For reference, I am using .NET Framework 4 and the TPL (Parallel.ForEach) to thread the performance-intensive portion of my program. I am limiting the number of threads to the number of cores.
The Problem:
I was creating a large number of objects, far too many for the garbage collector to handle efficiently and thus it spent a large amount of time in the garbage collector.
The Simple Solution thus far:
I am introducing object pooling to reduce the pressure on the garbage collector. I will continue pooling objects to improve performance, already pooling some objects reduced garbage collection from 60-70% of time to 45% of time and my program ran 40% faster.
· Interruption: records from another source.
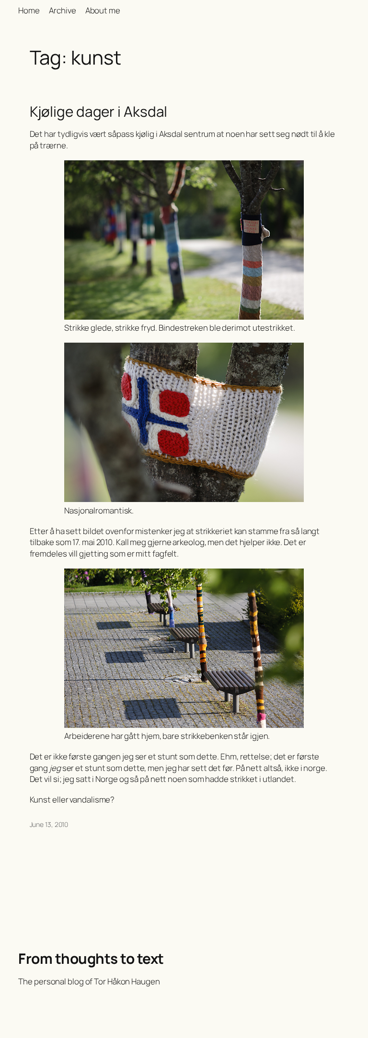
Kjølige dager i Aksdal (99, 111)
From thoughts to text (91, 958)
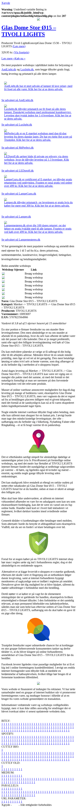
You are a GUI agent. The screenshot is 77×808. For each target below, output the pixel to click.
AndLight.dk (8, 69)
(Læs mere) (19, 46)
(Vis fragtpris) (21, 52)
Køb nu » (20, 58)
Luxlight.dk (27, 69)
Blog (15, 804)
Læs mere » (8, 58)
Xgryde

The Nagging Question (the one I hope you will answer for me):
My program when running uses at most 14GB of the available RAM, compared to 128GB of RAM this is quite small. Nothing else is running on this machine (it is purely a testbed for me) and there is plenty of RAM available.
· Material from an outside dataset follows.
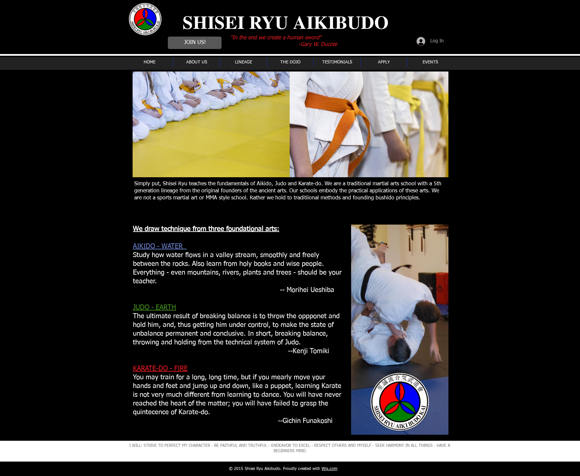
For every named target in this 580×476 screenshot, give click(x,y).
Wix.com (329, 469)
- If there is plenty of RAM available, why are any gen2 (or full) collections occurring at all? A fairly large number of these gen2 collections (in the thousands) are occurring. i.e. how is it determining the threshold to start a gen2 collection?
- Why doesn't the garbage collector simply delay any full collections until pressure on physical RAM reaches a higher threshold?
- Is there any way I can configure the garbage collector to wait for a higher threshold? (i.e. not bother collecting at all if no necessary)
EDIT:
I am already using the option to use the server garbage collector ... what I need to know is what is triggering a gen2 collection, not that the server garbage collector is better (I already know that).